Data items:
=-=-=
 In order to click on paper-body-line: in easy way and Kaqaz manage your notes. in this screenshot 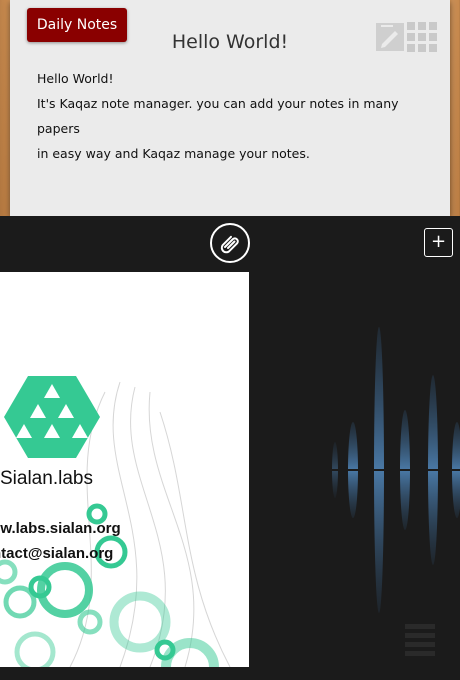, I will do `click(174, 154)`.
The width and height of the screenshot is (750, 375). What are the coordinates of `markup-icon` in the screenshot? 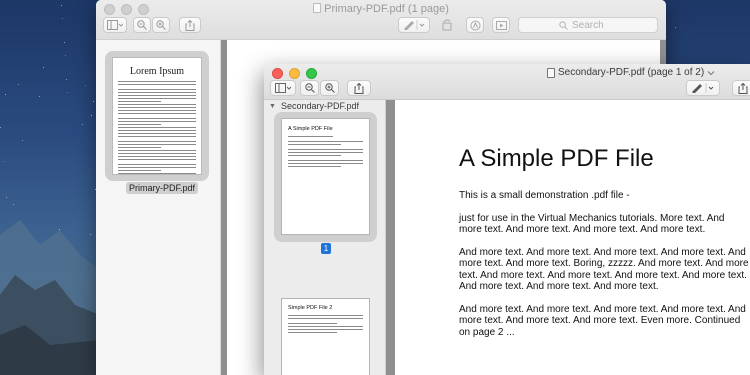 It's located at (475, 25).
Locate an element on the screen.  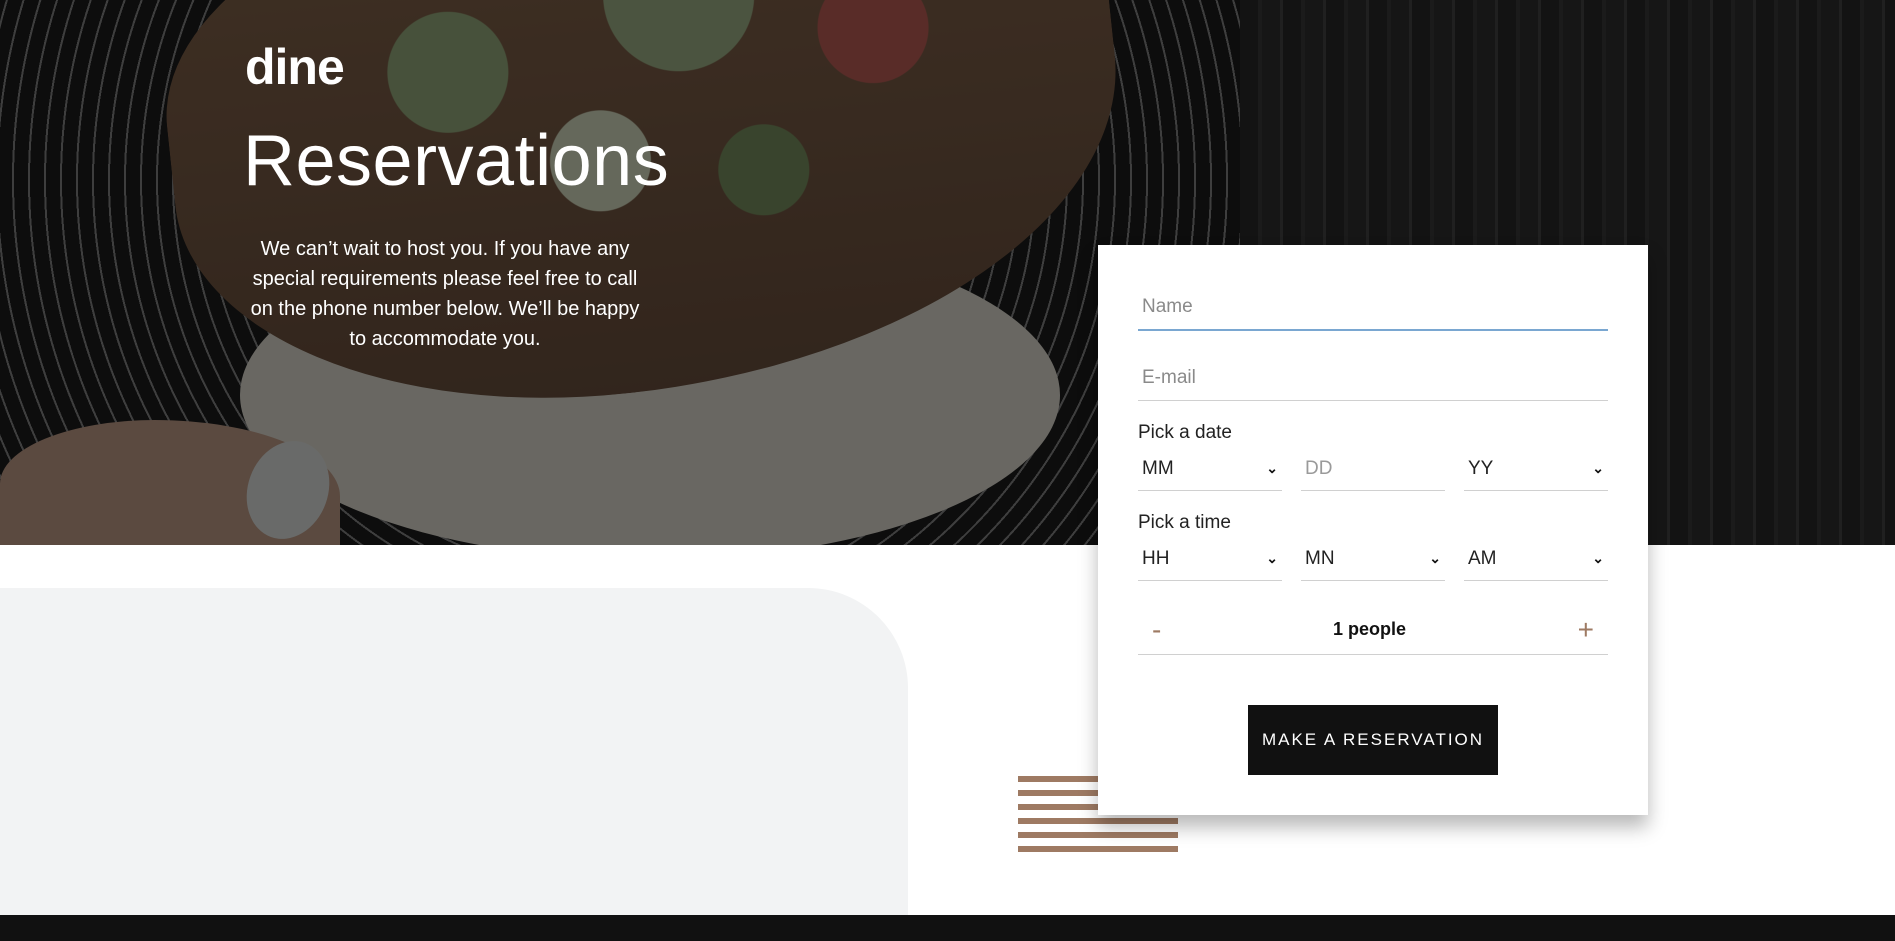
month-select: MM ⌄ is located at coordinates (1210, 469).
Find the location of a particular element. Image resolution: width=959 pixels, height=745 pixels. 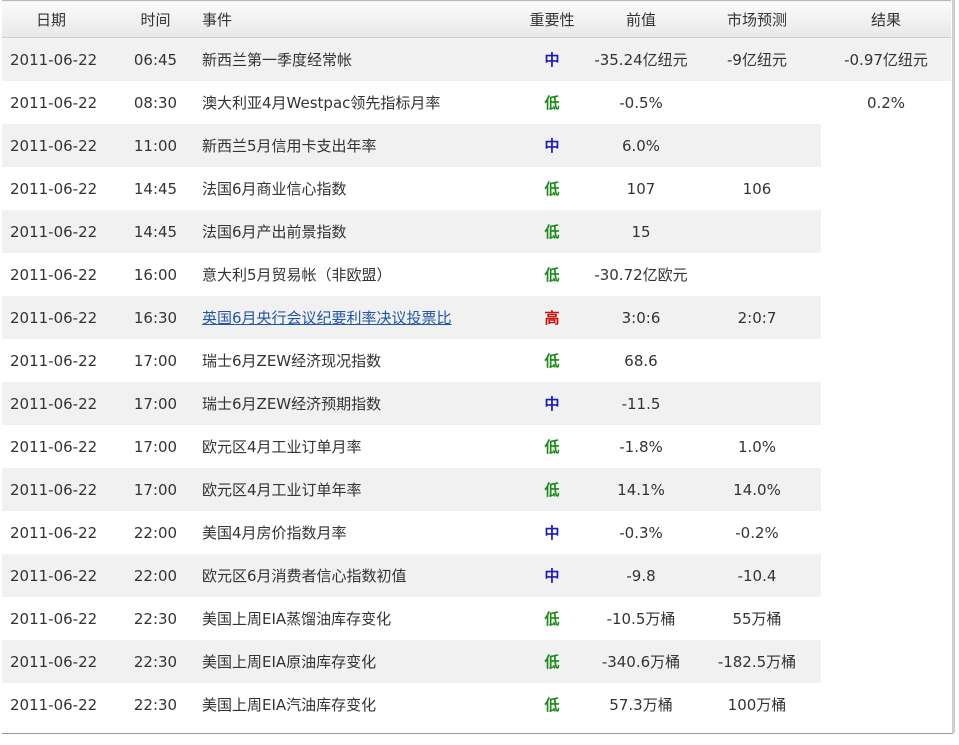

row-previous: -0.3% is located at coordinates (641, 532).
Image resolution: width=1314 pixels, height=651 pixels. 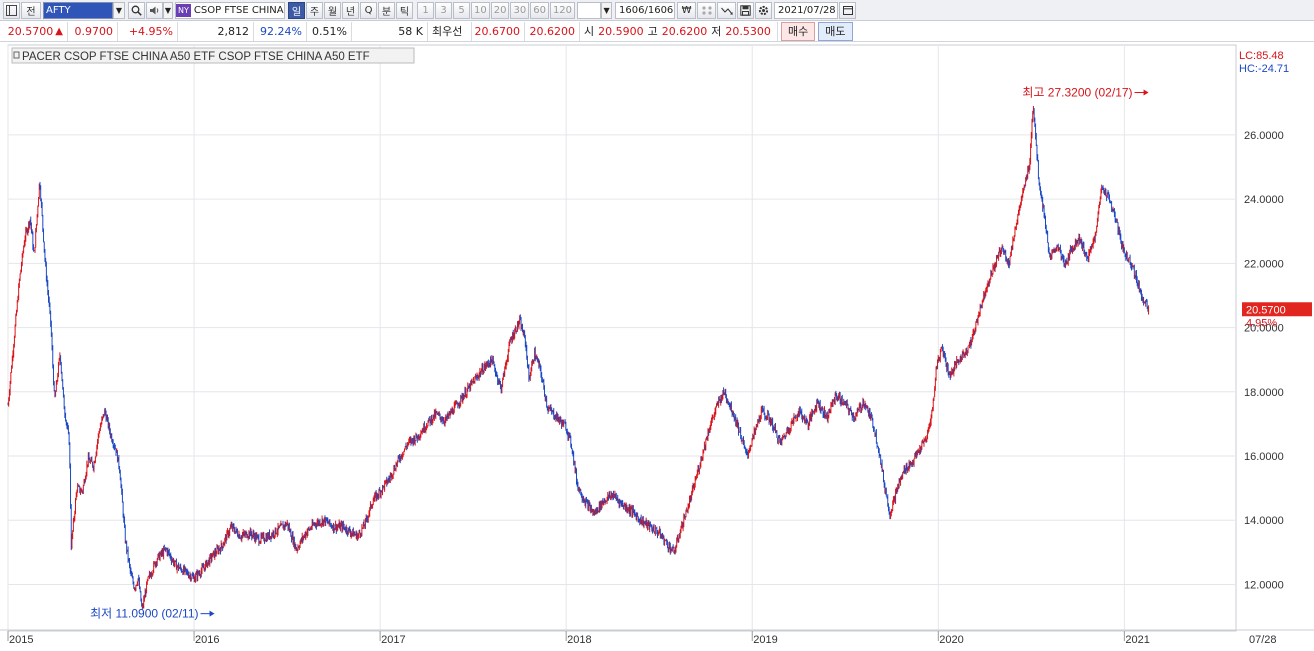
=-=-=
__INSTRUCTIONS FOR THE TASK__
Rewrite the entries from the line with "Locate an element on the screen." through the end of the entries, replacing "element" with "component" and keeping everything else the same. Leave the pictures out of your answer.

__ANSWER BELOW__
Locate an component on the screen.  
month-select: MM ⌄ is located at coordinates (1210, 469).
Find the location of a particular component. Image resolution: width=959 pixels, height=745 pixels. 

row-previous: -0.3% is located at coordinates (641, 532).
Image resolution: width=1314 pixels, height=651 pixels. 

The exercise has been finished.